Reading passage:
* start *

So, the engine really does not care if you are feeding it 20mm3 of fuel at no load or 20mm3 fuel with it pulling its guts out.

With a no load situation the given fuel rate may well place the engine hard on the governor.

The only real way is to figure your max fuel rate under worst case conditions with maximum load.

Low speed with minimal air movement can see a heat build up but this is due to a lower air flow accross the radiator and less coolant flow through the system.

Do your figures under worst case scenario and then give your little creation a margin of safety that includes something to allow for degredation of the cooling system over time.

Far too often (As in many diesel pickups from detroit) the systems are designed right on the edge of the envelope and with a small amount of degradation due to normal wear and tear the system becomes less than capable of coping.

If this a piece of equipment that must be competative, make it reliable too and your good name will shine through.

In my experience, original cost is only one part of the equation. The end user will call smack on you until you die if your product lets them down when they need it most.

Pay me now or pay me later.

The exact amount of over engineering is up to you, but, if you dont do it you will regret it.

Hope this helps.

MGW
 
For any given amount of fuel geing burnt there is a given amount of BTU's being produced.

So, the engine really does not care if you are feeding it 20mm3 of fuel at no load or 20mm3 fuel with it pulling its guts out.

MGW

Ahhh but does it?

With my truck sitting stationary I can't really build any appreciable boost no matter if I romp on the pedal any which way. But if I hold my foot steady going down the interstate boost reacts with load (hills).

From just a bit of heat testing I have done it appears the loading has a direct correlation to how hot the engine runs.

I was hoping to confirm the idea that a radiator sized for 75% output of a 100 hp engine ie 75hp load could in fact provide acceptable cooling for a 50-60 hp load. With safety factors and calculations to figure its ok for this on a 120F degree day.
 
What you will find is that max fuel rate likely cannot be sustained in a no load situation, because the governor will cut fuel rate to prevent exceeding rated RPM. If the governor did not cut fuel rate, then the engine would be placed in a "runaway" situation, where the RPM increases until one of a few things happen:
1) The valves float
2) Friction and energy requirements within the engine become high enough that it takes the maximum fuel rate to turn it that fast
3) Something fails catastrophically (either rods come out the side of the block, or the unburnt fuel creates EGT's so high that pistons, valves, turbos all melt into shapeless blobs)

* end *

Supplied data:
* start *

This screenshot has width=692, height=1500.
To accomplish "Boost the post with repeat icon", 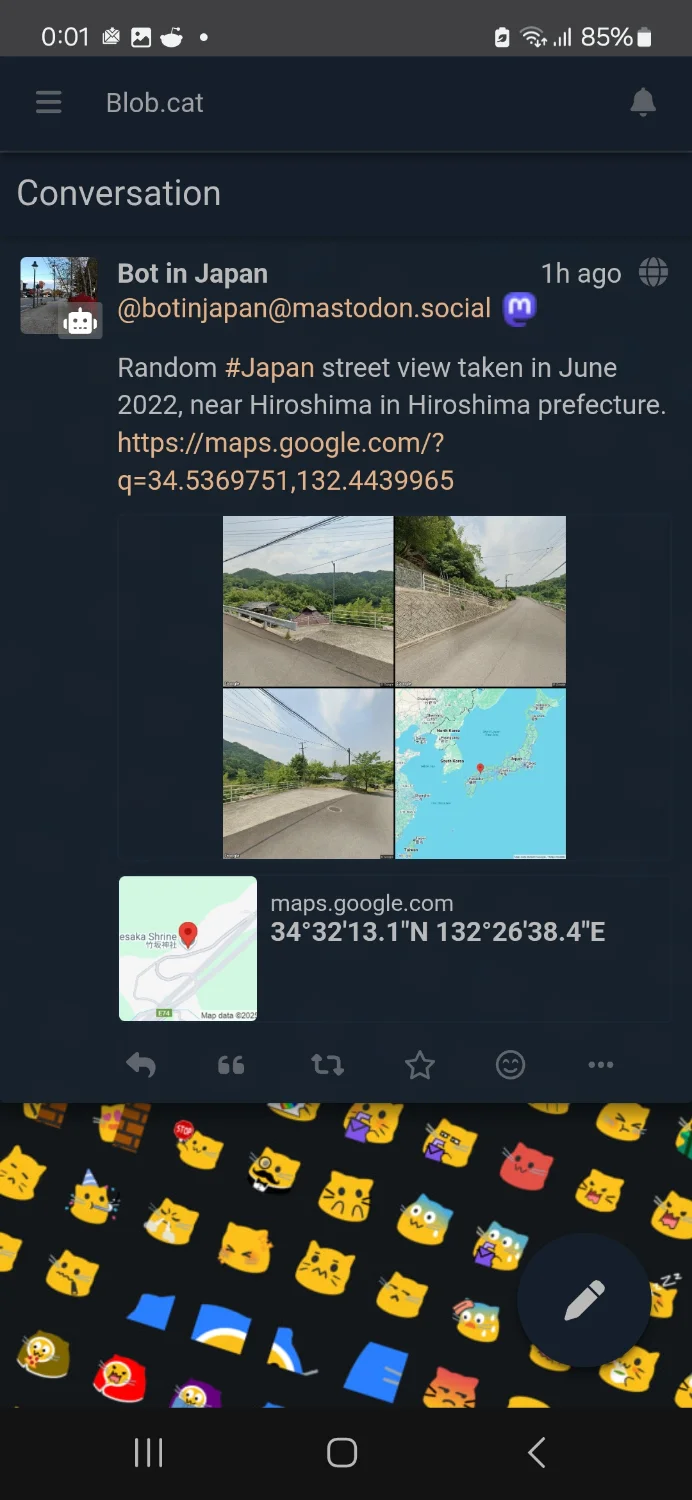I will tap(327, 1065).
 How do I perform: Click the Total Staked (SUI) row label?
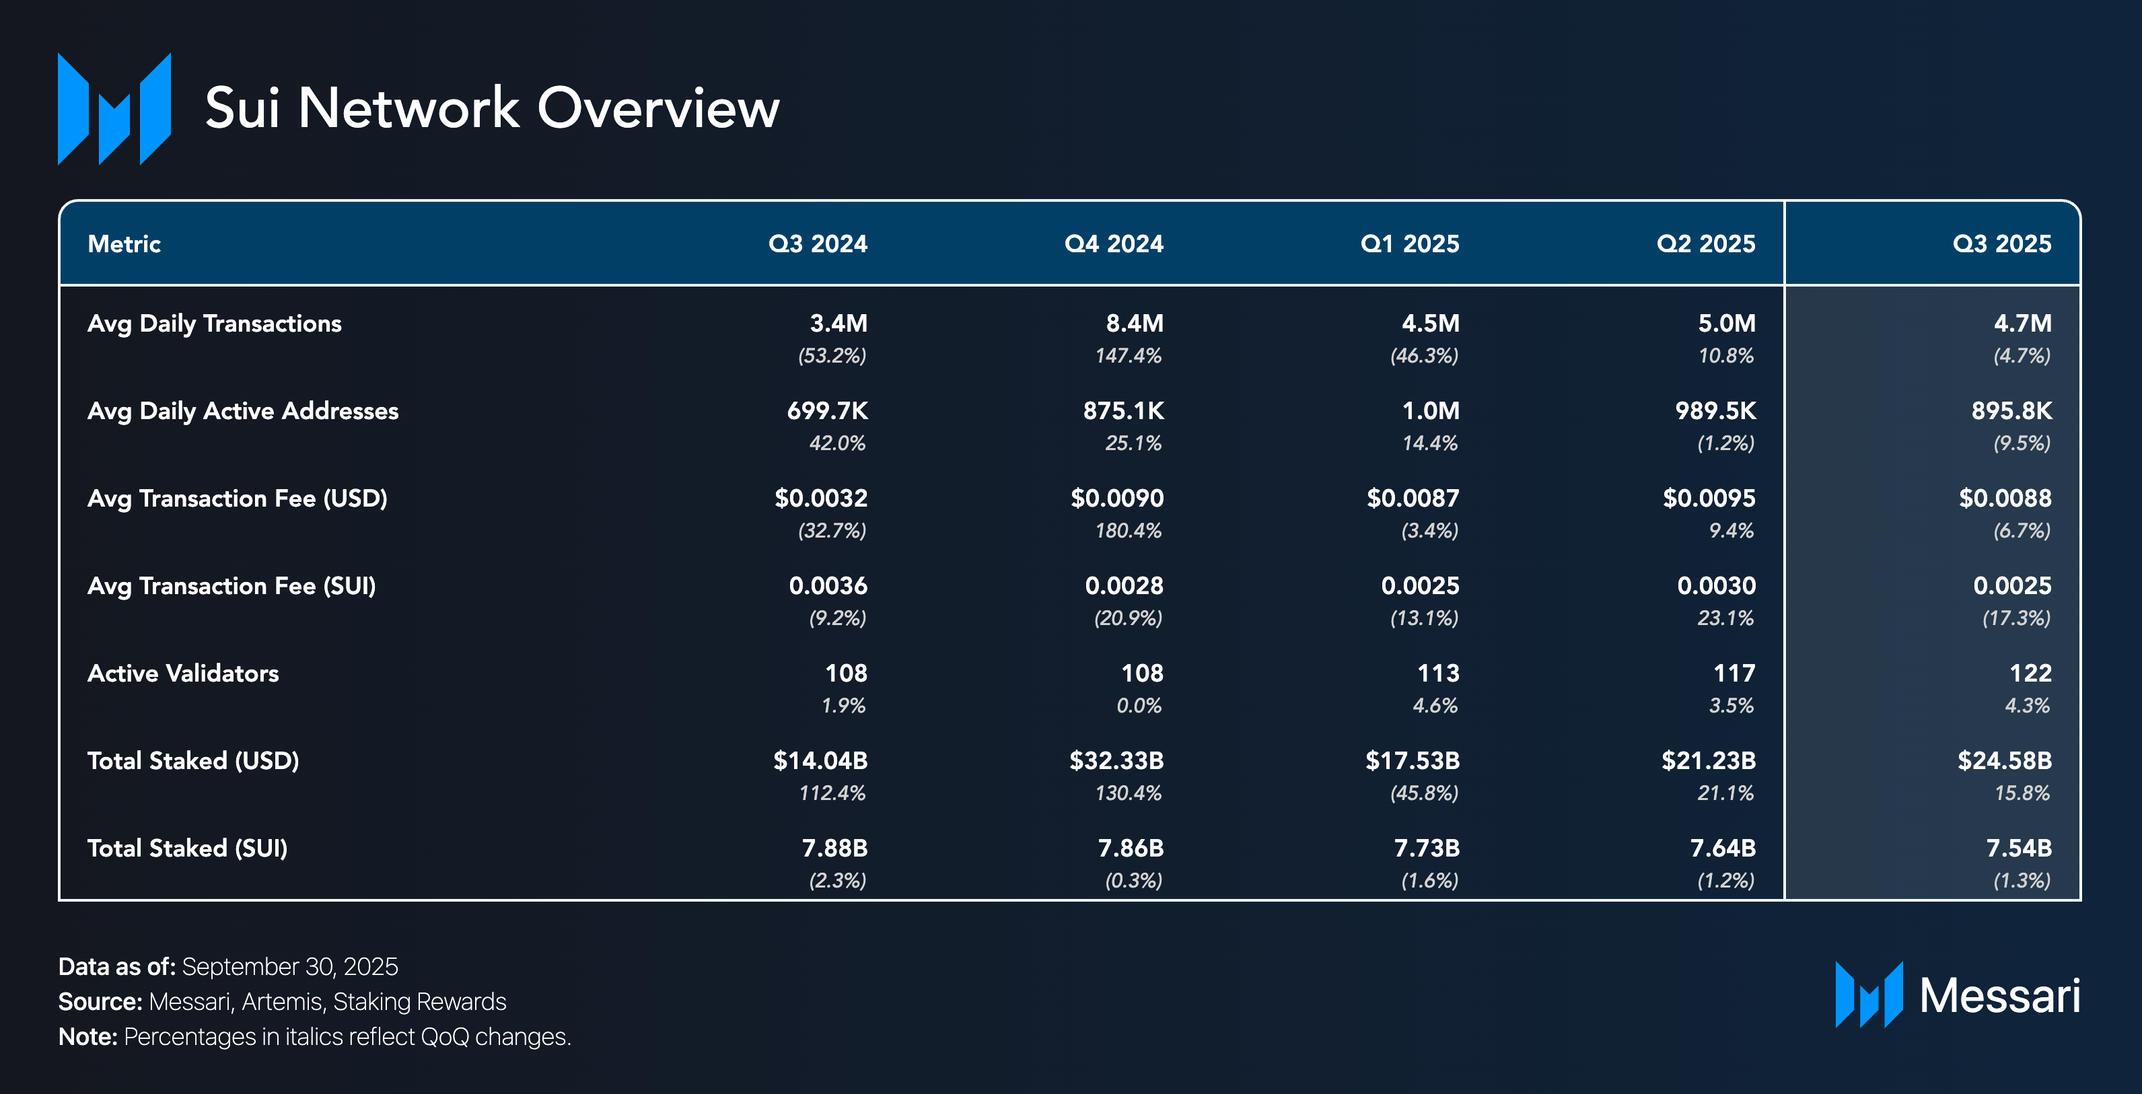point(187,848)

* end *

Work to be completed: Reproduce the passage of the engine cooling discussion between "Far too often" and "pay me later.", inclusive. The material has no connection to the engine cooling discussion.

The result:
Far too often (As in many diesel pickups from detroit) the systems are designed right on the edge of the envelope and with a small amount of degradation due to normal wear and tear the system becomes less than capable of coping.

If this a piece of equipment that must be competative, make it reliable too and your good name will shine through.

In my experience, original cost is only one part of the equation. The end user will call smack on you until you die if your product lets them down when they need it most.

Pay me now or pay me later.